Friday, July 22th 2022, 09:00–11:00 (CEST), Room U1, 195

Zoom-Link NEW: https://unibas.zoom.us/j/64224087729 | Meeting ID: 642 2408 7729

Session Organisers:  Welf Werner (Heidelberg University) wwerner@hca.uni-heidelberg.de, Natalie Rauscher (Heidelberg University) nrauscher@hca.uni-heidelberg.de

Abstract:

Risks from and vulnerability to natural disasters are global phenomena, that have received more attention in the recent past as part of climate change discourses. Regions in the global North (for example North America) and the global South (for example Latin America or South-East Asia) are regularly hit by events such as hurricanes, cyclones, tsunamis, floods, or earthquakes. But how successful have these regions responded to these risks over time and what role has insurance played in this response? In North America, the United States, as one of the leading industrial countries, has displayed sharply rising costs and damages from natural catastrophes for a long time. While remaining a highly-insured country, the U.S. has nevertheless failed to mitigate the effects and costs of extreme weather events and other natural disasters effectively. In other parts of the world, major natural events often still cost many lives and destroy the livelihoods of large parts of the population. Especially the global South remains under-insured when it comes to these losses. Being under-insured or even uninsured can be seen as an indicator of the divide between the Global North and the Global South, “[…] a contested marker of the boundaries between normal modernity and the unmodern” as Zwierlein (2010: 269) puts it.

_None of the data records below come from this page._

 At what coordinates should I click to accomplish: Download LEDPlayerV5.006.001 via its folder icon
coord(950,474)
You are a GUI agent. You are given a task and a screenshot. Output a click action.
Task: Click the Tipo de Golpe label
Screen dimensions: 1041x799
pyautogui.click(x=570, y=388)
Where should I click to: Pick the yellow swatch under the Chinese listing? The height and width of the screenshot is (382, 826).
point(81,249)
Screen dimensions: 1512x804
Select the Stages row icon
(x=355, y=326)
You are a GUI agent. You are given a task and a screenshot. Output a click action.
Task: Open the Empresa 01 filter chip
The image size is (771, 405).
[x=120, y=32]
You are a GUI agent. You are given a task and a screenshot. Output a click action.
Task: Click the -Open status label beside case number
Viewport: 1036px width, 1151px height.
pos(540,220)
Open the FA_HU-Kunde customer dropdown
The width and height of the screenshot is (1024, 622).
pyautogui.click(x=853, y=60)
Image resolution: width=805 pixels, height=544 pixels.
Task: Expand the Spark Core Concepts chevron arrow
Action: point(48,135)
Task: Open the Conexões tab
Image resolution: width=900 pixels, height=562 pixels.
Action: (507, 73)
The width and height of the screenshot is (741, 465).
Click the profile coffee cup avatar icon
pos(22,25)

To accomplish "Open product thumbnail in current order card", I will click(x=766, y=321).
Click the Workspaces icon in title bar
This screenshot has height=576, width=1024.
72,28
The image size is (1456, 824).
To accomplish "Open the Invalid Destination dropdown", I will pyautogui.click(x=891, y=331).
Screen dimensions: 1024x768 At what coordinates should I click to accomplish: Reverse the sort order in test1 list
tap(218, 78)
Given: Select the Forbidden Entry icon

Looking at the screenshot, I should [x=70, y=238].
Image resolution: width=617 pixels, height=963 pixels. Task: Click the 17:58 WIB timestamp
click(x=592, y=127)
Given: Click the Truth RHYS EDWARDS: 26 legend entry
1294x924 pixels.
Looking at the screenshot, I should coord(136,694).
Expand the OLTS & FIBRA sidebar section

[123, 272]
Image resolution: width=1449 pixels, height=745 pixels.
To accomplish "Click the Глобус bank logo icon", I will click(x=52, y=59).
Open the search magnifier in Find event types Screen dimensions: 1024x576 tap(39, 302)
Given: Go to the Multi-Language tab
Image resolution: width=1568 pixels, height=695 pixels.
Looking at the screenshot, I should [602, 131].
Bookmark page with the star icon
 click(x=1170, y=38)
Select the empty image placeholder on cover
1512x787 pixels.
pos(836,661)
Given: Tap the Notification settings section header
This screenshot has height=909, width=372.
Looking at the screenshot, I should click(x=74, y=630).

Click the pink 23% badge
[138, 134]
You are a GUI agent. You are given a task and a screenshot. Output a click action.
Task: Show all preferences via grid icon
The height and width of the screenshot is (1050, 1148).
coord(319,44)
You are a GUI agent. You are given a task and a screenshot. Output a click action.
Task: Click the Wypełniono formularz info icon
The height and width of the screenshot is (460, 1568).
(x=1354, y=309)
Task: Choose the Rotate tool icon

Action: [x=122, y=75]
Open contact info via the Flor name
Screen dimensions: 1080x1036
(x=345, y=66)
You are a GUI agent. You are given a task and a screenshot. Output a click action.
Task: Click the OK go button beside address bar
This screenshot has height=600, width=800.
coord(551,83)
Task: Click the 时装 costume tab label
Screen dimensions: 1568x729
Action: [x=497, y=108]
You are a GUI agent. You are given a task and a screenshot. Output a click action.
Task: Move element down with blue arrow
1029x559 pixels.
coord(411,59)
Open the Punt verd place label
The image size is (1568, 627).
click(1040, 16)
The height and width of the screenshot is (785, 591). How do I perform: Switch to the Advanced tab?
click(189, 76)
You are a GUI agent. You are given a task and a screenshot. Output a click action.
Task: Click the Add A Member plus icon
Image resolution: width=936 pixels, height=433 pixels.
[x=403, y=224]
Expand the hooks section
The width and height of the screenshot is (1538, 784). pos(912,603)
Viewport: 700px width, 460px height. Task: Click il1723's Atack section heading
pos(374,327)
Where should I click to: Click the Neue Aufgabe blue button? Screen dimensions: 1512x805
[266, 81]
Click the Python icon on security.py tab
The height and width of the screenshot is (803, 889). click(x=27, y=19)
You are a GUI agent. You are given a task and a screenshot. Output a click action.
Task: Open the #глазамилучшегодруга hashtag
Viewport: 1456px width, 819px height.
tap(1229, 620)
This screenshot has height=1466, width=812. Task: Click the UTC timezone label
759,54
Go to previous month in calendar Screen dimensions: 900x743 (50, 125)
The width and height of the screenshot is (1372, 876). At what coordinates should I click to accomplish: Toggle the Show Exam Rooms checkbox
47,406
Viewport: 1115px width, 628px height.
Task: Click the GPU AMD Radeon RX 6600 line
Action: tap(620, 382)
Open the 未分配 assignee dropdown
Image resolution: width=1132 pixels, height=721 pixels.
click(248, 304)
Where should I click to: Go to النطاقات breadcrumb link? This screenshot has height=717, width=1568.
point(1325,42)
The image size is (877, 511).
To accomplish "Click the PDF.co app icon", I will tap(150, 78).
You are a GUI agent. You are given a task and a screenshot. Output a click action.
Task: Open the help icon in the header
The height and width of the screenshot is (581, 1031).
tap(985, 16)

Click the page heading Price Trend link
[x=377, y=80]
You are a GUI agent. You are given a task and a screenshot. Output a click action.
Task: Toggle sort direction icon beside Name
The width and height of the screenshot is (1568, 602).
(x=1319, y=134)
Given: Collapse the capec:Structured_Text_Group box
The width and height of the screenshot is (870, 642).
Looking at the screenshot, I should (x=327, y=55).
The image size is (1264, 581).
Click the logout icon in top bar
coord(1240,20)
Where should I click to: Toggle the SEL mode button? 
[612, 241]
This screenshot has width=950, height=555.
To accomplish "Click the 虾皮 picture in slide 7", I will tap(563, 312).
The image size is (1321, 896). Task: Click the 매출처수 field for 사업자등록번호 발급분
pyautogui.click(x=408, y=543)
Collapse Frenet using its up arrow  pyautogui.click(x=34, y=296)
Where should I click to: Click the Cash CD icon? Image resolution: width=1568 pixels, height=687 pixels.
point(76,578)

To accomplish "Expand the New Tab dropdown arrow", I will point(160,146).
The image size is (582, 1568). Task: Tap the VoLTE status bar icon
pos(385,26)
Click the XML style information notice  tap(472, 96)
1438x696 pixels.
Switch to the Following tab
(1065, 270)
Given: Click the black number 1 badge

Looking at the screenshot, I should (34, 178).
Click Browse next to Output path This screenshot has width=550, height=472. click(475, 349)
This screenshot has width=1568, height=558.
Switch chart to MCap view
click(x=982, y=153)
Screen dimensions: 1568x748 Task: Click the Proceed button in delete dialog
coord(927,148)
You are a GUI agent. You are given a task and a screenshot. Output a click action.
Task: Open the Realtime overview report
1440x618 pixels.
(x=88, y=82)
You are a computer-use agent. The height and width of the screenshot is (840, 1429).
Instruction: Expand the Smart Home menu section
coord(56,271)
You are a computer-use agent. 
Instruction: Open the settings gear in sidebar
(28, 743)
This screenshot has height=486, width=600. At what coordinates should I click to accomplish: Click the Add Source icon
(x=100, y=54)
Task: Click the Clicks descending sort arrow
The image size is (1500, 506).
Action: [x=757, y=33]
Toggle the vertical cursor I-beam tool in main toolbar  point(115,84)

There are more recent developments of changing insurance technologies and policies to (re-)integrate regions of the Global South into the global (re)insurance markets. For instance, in the Caribbean, the implementation of parametric insurance policies combined with elaborate catastrophe models is a way to address slow-onset disasters induced by the regional impacts of climate change and everpresent low probability/high impact perils like hurricanes on a regional scale. Yet, looking at the development over the last century, there nevertheless seem to be positive longterm developments. Quite a few regions and countries in Asia display an overall decrease in losses in the 20th century, especially in lives lost, from extreme weather events and other natural disasters.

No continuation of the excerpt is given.